Des acquéreurs non professionnels ont acheté à un vendeur professionnel un enduit destiné à l’étanchéité des piscines et ont constaté, après la mise en œuvre et l’utilisation du produit, l’apparition de fissures. Les acquéreurs ont assigné le vendeur en résolution de la vente, pour manquement à son obligation de conseil et d’information, et en annulation de la vente, suite à l’erreur qu’ils auraient commise du fait de ce défaut de conseil. 

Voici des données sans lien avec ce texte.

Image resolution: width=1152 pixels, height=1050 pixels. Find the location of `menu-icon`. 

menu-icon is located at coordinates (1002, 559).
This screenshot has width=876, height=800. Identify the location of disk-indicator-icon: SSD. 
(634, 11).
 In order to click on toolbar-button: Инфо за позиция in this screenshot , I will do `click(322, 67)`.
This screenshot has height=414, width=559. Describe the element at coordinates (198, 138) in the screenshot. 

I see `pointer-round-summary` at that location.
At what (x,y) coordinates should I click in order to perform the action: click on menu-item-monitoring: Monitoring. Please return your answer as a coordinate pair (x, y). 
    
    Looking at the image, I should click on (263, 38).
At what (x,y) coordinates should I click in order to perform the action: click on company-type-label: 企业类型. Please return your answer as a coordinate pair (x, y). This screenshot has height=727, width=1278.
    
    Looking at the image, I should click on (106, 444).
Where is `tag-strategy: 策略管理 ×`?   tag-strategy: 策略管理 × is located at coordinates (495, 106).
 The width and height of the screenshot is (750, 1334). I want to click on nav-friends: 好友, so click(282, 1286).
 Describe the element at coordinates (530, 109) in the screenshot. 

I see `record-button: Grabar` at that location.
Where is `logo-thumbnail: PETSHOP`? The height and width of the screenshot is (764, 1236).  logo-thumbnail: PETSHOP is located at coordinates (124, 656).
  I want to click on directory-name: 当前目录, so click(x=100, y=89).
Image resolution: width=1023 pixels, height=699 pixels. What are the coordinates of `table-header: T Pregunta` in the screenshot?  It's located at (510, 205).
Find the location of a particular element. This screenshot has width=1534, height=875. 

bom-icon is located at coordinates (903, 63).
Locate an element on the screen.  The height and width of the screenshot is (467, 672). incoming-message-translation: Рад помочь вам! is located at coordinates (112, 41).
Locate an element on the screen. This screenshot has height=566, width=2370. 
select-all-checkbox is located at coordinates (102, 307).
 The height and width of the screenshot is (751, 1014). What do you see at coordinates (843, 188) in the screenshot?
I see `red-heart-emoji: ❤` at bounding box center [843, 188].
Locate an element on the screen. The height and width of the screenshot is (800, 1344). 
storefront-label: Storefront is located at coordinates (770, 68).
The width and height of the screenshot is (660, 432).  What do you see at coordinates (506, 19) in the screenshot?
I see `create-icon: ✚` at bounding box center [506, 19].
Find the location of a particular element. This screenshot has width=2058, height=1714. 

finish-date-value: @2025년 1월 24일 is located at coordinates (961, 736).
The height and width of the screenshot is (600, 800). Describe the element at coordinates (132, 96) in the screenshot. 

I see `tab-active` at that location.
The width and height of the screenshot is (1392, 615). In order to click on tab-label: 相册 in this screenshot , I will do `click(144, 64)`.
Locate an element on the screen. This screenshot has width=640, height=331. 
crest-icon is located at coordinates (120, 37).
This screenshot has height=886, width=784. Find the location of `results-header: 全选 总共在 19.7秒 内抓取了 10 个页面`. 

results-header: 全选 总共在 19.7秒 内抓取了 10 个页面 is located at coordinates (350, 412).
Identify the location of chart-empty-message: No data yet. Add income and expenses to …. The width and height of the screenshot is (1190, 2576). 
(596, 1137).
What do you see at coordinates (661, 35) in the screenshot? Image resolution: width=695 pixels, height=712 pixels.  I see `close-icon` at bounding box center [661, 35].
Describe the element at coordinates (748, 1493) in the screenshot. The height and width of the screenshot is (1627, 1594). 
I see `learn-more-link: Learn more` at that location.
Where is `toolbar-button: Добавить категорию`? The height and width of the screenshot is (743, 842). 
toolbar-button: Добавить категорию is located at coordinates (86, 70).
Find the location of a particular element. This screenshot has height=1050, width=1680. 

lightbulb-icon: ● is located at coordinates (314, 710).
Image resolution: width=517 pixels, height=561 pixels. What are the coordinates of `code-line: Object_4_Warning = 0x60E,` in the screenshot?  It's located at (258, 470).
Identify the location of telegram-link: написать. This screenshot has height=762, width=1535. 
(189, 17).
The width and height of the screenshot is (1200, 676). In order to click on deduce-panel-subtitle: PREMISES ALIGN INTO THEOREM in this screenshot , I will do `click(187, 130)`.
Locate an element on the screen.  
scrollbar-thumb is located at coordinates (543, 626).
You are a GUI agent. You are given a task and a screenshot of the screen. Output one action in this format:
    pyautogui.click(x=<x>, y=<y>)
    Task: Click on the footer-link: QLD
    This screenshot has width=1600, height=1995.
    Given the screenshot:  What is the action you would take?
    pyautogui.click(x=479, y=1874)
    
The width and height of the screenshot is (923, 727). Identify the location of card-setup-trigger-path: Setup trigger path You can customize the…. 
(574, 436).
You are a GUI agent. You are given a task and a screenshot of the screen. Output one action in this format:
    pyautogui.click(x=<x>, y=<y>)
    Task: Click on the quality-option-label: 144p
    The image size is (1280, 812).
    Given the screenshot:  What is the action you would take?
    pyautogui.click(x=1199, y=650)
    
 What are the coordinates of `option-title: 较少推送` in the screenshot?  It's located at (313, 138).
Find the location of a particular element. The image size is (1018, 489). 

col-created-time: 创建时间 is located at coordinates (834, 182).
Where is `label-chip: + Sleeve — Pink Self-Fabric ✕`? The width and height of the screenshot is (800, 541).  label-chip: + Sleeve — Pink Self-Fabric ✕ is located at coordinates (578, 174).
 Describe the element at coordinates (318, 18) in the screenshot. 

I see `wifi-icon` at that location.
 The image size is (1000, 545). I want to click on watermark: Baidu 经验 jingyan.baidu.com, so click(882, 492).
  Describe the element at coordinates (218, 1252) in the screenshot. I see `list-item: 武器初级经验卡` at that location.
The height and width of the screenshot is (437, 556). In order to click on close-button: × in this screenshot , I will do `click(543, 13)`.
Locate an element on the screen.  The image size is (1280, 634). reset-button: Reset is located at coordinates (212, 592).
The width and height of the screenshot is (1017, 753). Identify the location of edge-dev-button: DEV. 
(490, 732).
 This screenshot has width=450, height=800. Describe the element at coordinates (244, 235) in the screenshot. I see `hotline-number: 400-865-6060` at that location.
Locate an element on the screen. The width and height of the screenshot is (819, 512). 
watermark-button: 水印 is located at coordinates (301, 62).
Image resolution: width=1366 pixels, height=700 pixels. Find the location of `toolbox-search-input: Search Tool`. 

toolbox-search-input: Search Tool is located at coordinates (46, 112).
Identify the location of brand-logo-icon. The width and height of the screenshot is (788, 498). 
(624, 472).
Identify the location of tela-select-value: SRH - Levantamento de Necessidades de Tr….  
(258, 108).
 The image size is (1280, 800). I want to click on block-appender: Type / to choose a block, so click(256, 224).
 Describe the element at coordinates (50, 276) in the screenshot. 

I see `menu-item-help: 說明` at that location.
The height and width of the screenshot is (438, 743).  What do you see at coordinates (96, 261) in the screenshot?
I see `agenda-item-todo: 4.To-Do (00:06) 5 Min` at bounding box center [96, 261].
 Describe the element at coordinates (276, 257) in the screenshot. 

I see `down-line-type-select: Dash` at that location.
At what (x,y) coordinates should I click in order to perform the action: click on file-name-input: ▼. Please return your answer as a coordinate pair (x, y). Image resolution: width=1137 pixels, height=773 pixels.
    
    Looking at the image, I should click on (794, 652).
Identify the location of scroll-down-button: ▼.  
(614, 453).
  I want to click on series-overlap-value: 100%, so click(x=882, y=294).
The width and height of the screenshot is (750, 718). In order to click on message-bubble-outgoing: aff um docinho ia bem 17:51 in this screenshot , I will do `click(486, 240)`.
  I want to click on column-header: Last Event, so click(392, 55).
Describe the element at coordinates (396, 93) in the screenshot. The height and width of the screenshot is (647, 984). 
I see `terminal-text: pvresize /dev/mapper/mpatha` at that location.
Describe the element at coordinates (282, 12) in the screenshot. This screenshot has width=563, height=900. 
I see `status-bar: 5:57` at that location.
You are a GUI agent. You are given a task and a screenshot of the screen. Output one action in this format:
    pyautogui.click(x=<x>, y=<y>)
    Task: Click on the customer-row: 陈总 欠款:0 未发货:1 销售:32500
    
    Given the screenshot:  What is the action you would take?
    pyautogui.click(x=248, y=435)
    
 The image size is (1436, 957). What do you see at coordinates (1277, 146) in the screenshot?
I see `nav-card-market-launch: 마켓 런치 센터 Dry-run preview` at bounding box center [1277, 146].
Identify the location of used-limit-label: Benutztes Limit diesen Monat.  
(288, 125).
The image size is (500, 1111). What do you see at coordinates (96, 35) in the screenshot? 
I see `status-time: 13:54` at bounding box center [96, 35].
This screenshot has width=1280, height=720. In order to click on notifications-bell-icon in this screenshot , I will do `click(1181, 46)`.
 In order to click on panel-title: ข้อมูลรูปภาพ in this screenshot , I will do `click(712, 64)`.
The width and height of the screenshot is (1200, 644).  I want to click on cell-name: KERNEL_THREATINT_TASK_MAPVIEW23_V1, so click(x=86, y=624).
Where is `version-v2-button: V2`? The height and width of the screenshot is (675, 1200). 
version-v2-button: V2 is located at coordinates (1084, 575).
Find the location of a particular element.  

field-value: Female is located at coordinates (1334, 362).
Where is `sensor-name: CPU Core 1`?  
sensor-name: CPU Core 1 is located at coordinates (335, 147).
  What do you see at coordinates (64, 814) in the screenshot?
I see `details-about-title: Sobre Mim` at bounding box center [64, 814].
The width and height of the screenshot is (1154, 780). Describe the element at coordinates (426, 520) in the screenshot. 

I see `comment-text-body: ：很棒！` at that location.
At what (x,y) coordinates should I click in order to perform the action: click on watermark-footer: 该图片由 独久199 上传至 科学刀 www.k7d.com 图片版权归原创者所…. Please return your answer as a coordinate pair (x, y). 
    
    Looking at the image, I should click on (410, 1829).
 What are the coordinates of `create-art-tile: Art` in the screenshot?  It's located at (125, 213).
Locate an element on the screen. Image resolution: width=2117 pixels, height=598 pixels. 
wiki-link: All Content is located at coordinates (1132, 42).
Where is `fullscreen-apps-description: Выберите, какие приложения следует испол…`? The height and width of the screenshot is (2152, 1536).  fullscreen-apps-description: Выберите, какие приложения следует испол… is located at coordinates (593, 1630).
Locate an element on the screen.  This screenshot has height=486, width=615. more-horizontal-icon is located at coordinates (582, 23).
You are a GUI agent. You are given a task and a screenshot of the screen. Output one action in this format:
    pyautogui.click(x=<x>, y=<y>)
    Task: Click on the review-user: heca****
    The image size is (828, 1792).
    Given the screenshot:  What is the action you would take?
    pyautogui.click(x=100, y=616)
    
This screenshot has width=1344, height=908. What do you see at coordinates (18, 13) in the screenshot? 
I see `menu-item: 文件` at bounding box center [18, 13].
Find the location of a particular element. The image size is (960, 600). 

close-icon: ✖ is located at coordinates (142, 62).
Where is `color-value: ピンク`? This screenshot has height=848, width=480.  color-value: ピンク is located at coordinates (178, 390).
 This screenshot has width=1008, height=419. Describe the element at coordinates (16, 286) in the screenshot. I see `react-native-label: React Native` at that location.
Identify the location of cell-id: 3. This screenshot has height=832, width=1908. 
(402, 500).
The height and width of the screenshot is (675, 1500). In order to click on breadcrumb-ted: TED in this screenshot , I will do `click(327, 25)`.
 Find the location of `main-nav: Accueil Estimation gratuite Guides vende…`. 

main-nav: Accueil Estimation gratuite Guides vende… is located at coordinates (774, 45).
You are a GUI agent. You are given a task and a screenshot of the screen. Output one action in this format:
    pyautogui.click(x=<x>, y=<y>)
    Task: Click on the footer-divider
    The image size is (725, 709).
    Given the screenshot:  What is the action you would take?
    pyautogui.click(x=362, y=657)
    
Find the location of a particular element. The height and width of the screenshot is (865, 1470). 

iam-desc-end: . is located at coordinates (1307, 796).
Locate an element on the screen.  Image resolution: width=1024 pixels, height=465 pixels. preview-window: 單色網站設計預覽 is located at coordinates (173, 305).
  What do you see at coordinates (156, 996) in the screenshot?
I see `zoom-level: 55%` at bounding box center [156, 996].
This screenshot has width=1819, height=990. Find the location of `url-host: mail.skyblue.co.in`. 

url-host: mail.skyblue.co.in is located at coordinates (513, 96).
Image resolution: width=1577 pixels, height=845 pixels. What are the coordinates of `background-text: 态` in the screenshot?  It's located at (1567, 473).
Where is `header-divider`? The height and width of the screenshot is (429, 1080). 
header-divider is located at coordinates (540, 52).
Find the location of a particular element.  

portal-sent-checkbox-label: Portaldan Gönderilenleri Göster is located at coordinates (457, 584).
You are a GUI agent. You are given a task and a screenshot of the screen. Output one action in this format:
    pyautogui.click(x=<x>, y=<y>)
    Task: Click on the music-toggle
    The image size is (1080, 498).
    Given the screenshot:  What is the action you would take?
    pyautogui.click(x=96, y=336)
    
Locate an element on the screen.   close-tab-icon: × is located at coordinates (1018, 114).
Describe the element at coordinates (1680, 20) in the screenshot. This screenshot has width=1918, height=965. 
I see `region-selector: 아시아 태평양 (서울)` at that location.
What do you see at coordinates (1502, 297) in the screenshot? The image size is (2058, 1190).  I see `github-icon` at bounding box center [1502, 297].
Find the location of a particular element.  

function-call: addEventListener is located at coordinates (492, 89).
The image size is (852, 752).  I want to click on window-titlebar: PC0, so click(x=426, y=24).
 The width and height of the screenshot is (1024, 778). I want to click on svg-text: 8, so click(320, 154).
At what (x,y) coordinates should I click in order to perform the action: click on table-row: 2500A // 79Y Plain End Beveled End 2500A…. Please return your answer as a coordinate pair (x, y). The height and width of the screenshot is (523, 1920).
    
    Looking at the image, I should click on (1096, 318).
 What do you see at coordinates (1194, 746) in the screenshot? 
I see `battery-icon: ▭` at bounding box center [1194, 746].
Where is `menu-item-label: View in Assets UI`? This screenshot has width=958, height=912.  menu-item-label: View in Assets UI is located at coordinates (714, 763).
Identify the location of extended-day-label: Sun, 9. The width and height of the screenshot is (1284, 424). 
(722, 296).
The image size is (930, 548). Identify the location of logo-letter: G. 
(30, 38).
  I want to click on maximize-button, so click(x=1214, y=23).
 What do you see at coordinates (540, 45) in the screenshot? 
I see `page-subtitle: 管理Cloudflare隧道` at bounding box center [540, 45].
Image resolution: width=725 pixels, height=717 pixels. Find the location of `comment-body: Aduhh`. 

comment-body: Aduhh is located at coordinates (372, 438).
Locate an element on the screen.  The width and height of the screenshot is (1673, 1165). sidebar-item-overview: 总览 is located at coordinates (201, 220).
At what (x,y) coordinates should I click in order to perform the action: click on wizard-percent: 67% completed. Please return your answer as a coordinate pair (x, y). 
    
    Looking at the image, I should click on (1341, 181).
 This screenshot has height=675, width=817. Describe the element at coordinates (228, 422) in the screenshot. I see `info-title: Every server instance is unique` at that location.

Ce défaut de conseil et d’information aurait porté sur la nature du produit et sur son mode d’utilisation. Ainsi les acquéreurs indiquaient que le vendeur avait manqué à son devoir de conseil et d’information en leur conseillant un produit (i) qui n’est pas un isolant (ii), qui est destiné à des professionnels et (iii) qui nécessite l’usage d’une machine spécifique. Le vendeur soutenait avoir rempli son devoir de conseil et d’information car le produit conseillé était tout à fait adapté aux travaux d’étancheité et était vendu aux professionnels comme aux non professionnels. 

Les premiers juges ont débouté les acquéreurs de leurs demandes et un appel a été interjeté.

Dans un arrêt du 16 janvier 2019, la Cour d’appel de Montpellier a confirmé le jugement et le mal fondé de l’action des acquéreurs en rappelant que, pour remplir son obligation de conseil et d’information, le vendeur doit (i) s’informer sur les besoins de l’acquéreur et (ii) le renseigner ensuite sur les contraintes techniques de la chose vendue. La Cour a considéré qu’en l’espèce, le vendeur avait conseillé un produit tout à fait adapté aux besoins des acquéreurs et avait fourni un mode d’emploi suffisamment précis et explicite pour en tirer l’effet recherché dès lors que ses conditions d’applications étaient respectées. La Cour en a également déduit que toute erreur des acquéreurs était exclue.

Dès lors, le vendeur ayant rempli ses obligations, la Cour d’appel a confirmé le rejet des demandes de résolution et d’annulation de la vente.